I've read that Poincare's integral invariance can be used as a definition of a Hamiltonian system. That is to say, if $g^t$ is a phase flow satisfying
$$\oint_{\gamma} \omega = \oint_{g^t \gamma} \omega$$
with $\omega = p_{1}dq_{1}+\ldots+p_{N}dq_{N}$ for any closed path $\gamma$, then there exists a function $H = H(q,p)$ such that $\dot{q} =\frac{\partial H}{\partial p}$ and $\dot{p}= - \frac{\partial H}{\partial q}$.
Most 'proofs' I have seen of this statement don't seem to be very rigorous. Do you know of any good proofs?
edit
I have made a bit of progress.
After working on it for a bit, I have a part of the proof. Let $\phi(t)=\oint_{g^t \gamma}\omega$. Then $$\eqalign{ \phi'(0)&=& \lim_{t \to 0}\frac{1}{t} \left(\int_{g^{t} \gamma} \omega -\int_{\gamma} \omega \right) \cr &=& \lim_{t \to 0} \frac{1}{t} \int_{\Sigma_{t}} d\omega }$$
Here, $\Sigma_{t} = \{g^{s} x |x\in\gamma, s\in(0,t)\}$ is the 'tube of trajectories' adjoining $\gamma$ and $g^{t} \gamma$.
Let $v$ be the vector $\left(\matrix{\dot{q} \\ \dot{p}}\right)$ evaluated at every point on $\Sigma_{t}$. Then define the 1-form $\chi$ by the formula: $$\eqalign{ \chi (u) &=& d \omega (v,u) \cr &=& \sum \dot{p}_{k}dq_{k}-\dot{q}_{k}dp_{k}. }$$ To prove Hamilton's equations, we only need to show that $\chi$ is exact.
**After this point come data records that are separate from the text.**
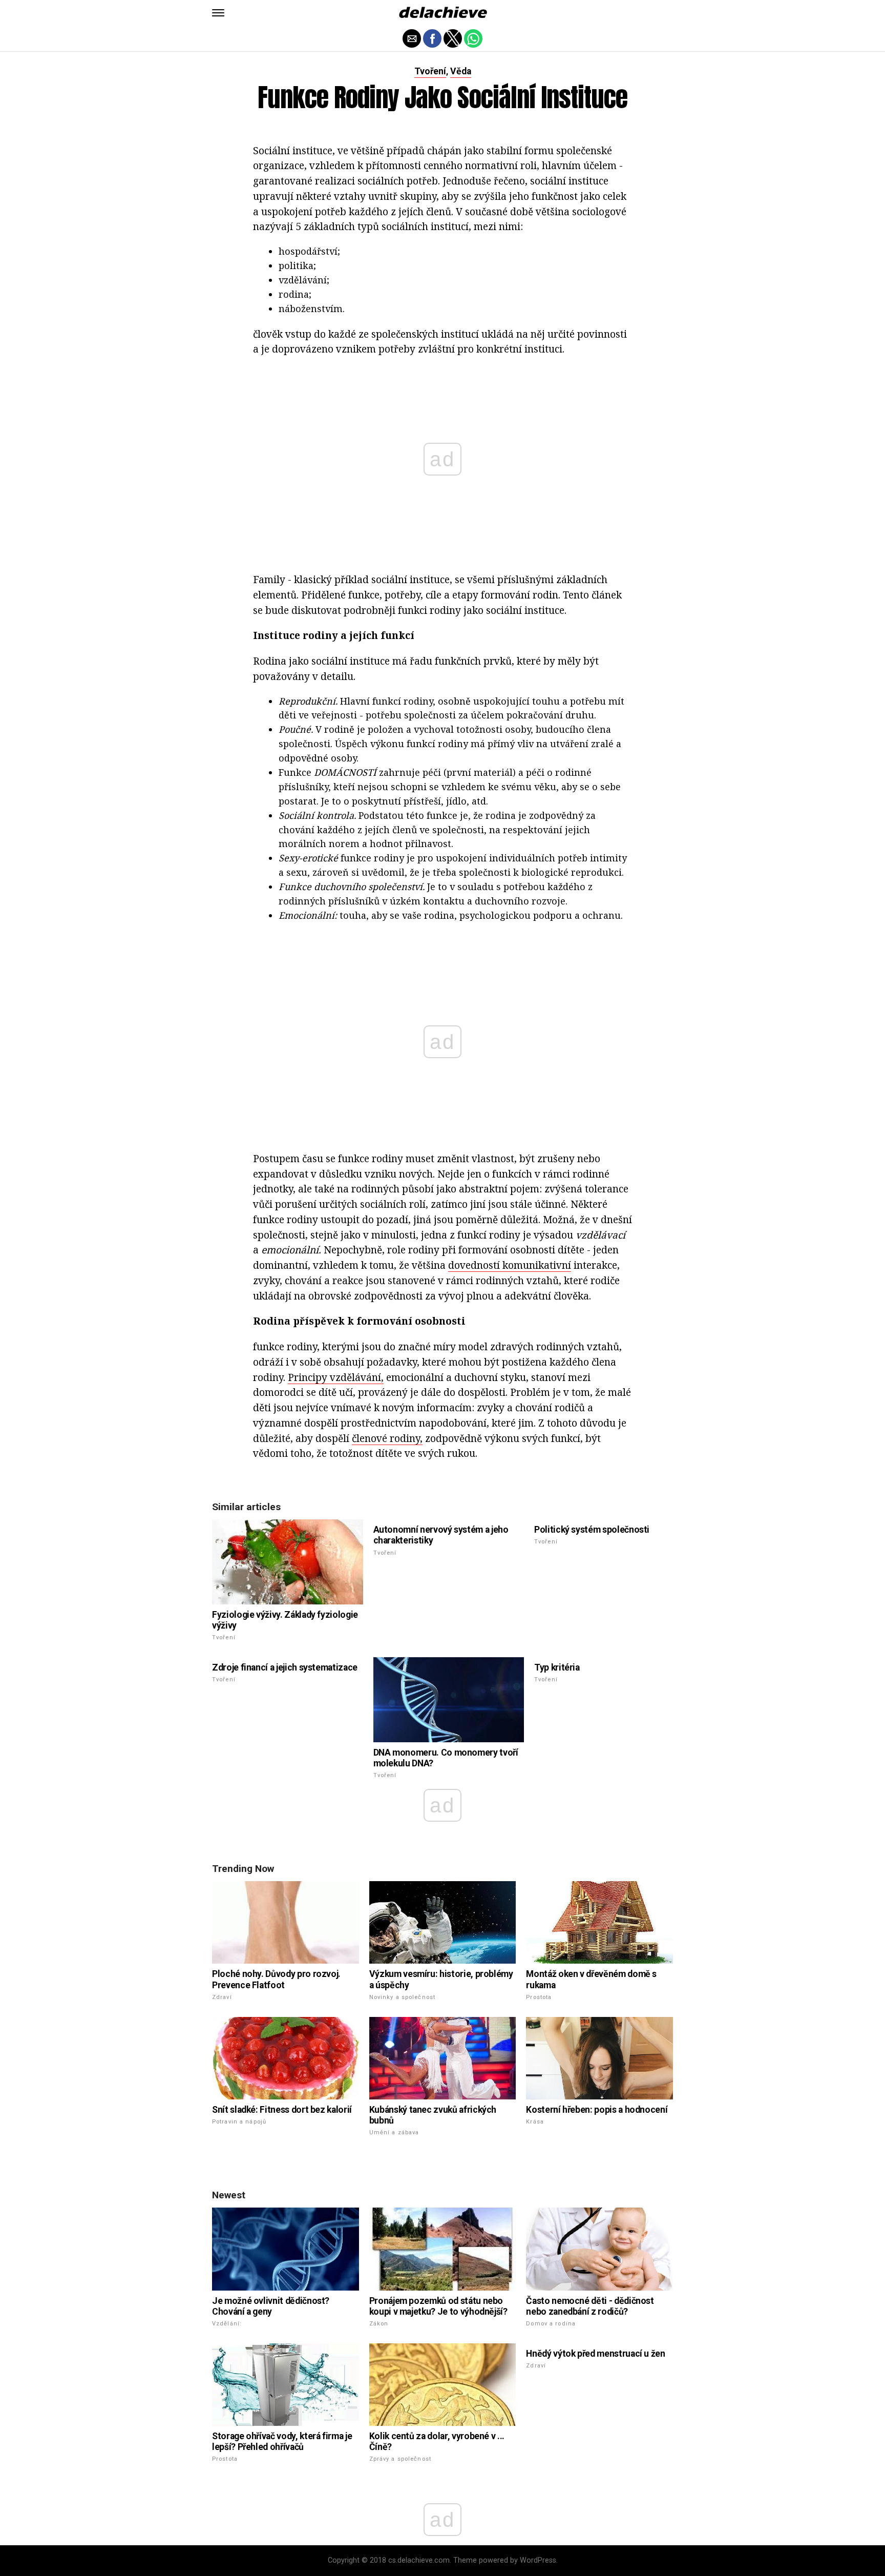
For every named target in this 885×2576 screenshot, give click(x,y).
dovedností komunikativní (509, 1265)
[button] (218, 12)
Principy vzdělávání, (336, 1377)
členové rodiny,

This can be done with the following lemma:
Lemma: $$\int_{\gamma} \chi = \lim_{t\to 0} \frac{1}{t} \int_{\Sigma_t}d\omega$$
This lemma seems reasonable enough. But I'm not sure how to prove it if it is true.
edit 2 (final)
Ok, I've proven the lemma if anyone is interested. It turns out it is really easy to evaluate $\int_{\Sigma_{t}} d \omega$. The idea is that $\Sigma_{t}$ has a parametrization $\Phi:(0,t)\times(0,1) \to \Sigma_{t}$ given by $$\Phi (s, \lambda) = g^{s}(\gamma (\lambda)).$$
Here, $\gamma$ is parametrized by $\lambda$ for $\lambda \in [0,1]$.
Then $$ \int_{\Sigma_{t}} d \omega = \int_{0}^{t} \int_{0}^{1} \frac{\partial (p_{k}\circ \Phi, q_k \circ \Phi)}{\partial (\lambda,s)} d\lambda ds$$
By the fundamental theorem of calculus, $\phi'(0)$ is equal to the value of the inner integral and evaluated with $s=0$. But this is exactly $\oint_{\gamma} \chi$.